Même approche pragmatique pour Warner Brothers. Bruce Rosenblum, le président de Warner Bros. Television Group, annonce aujourd’hui aussi dans un entretien au Wall Street Journal que ses stations locales pourront diffuser gratuitement sur leur site web des épisodes de la série à succès « Two and a Half Men » avec Martin Sheen. Un spot publicitaire de 15 secondes, impossible à éviter, s’affichera au début de chaque épisode. Les revenus web seront partagés à part égale entre le network et ses affiliés.
Autre expérience à suivre aux Etats-Unis, le service Innertube que CBS vient de lancer. Le positionnement est différent et complémentaire de CBS.com. Cette chaîne de télévision broadband – qui contrairement aux séries d’ABC peut être vue plein écran sur l’ordinateur – n’a pas pour vocation de rediffuser sur le web tous les shows du network, mais seulement une sélection de programmes. Innertube proposera des contenus exclusifs au online et donnera aux séries les moins performantes en TV une nouvelle chance de trouver leur public sur le web. Un regret, le nom du service est peu trop proche de YouTube, service d’hébergement de vidéos personnelles, d’où un risque de confusion pour l’internaute.
L’un des enjeux de cette télévision sur Internet est d’aller au-delà de l’expérience de visionnage à la demande en proposant une véritable interactivité avec le public. Dans une analyse récente (merci pour le document, Eric), Josh Bernoff du cabinet Forrester Research estime que les vidéos sur le web financées par la publicité sont un excellent moyen pour les networks de vaincre la fragmentation des audiences télévisées, la saturation des espaces publicitaires et l’usage de la fonction « ad-skipping » sur les terminaux à disque dur. Mais il suggère aussi que les grandes chaînes se tournent vers les communautés en ligne pour fidéliser leur audience et accroître leurs revenus publicitaires.
Aux Etats-Unis, je ne serais pas surpris que Fox annonce rapidement la mise en ligne de ses séries phares comme « 24 heures » sur le portail MySpace acquis par la maison-mère News Corp, histoire d’aller encore plus loin que son site broadband « 24 inside » dédié aux fans de Jack Bauer, et que la chaîne NBC fasse de même auprès de sa communauté iVillage.
Cette tendance au « média participatif », sur laquelle j’avais commencé à travailler dès l’an 2000 aux côtés de Michel Meyer et Olivier Heckmann chez MultiMania, ne se dément pas dans l’univers audiovisuel. Même la vénérable institution qu’est la « Beeb » en Grande-Bretagne y croît. Mark Thompson, le PDG de la BBC, ne cache pas que son futur site web, avec des services de VOD thématiques mais aussi de vidéoblogs personnels, est au cœur de sa stratégie « Creative Future ». Lire à ce propos, l’analyse de David Card de Jupiter Research que j’avais rencontré avec l’Institut Multi-Média à New York en mars.

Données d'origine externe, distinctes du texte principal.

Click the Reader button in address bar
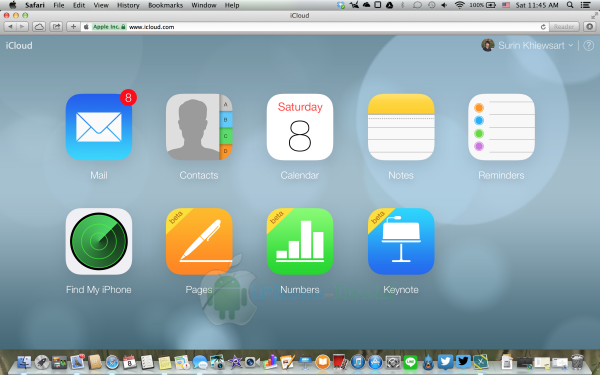 (x=564, y=27)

Nous n’en sommes qu’aux prémices de la TV 2.0. En France, on attend de voir à quoi va ressembler « le.buzz » (nom officiel « WAT.tv », pour We Are Talented) , service communautaire mêlant télévision traditionnelle et vidéopodcasting, que doit lancer prochainement TF1 sur plusieurs plateformes numériques (web, mobile, satellite ?). Cette télévision produite à partir de contenus générés par les utilisateurs (user generated content) devrait faire la part belle à la musique. Côté vidéoblogging, à défaut d’avoir été racheté par eTF1 en début d’année – bien que des discussions aient eu lieu – , DailyMotion fournira la solution logicielle pour l’hébergement de la communauté de vidéastes. Patrick Le Lay se livrera peut-être à des révélations à la fin de la semaine, lors de la conférence de l’EBG sur l’avenir de la distribution TV annoncée en conclusion de ma précédente note sur la TV par ADSL.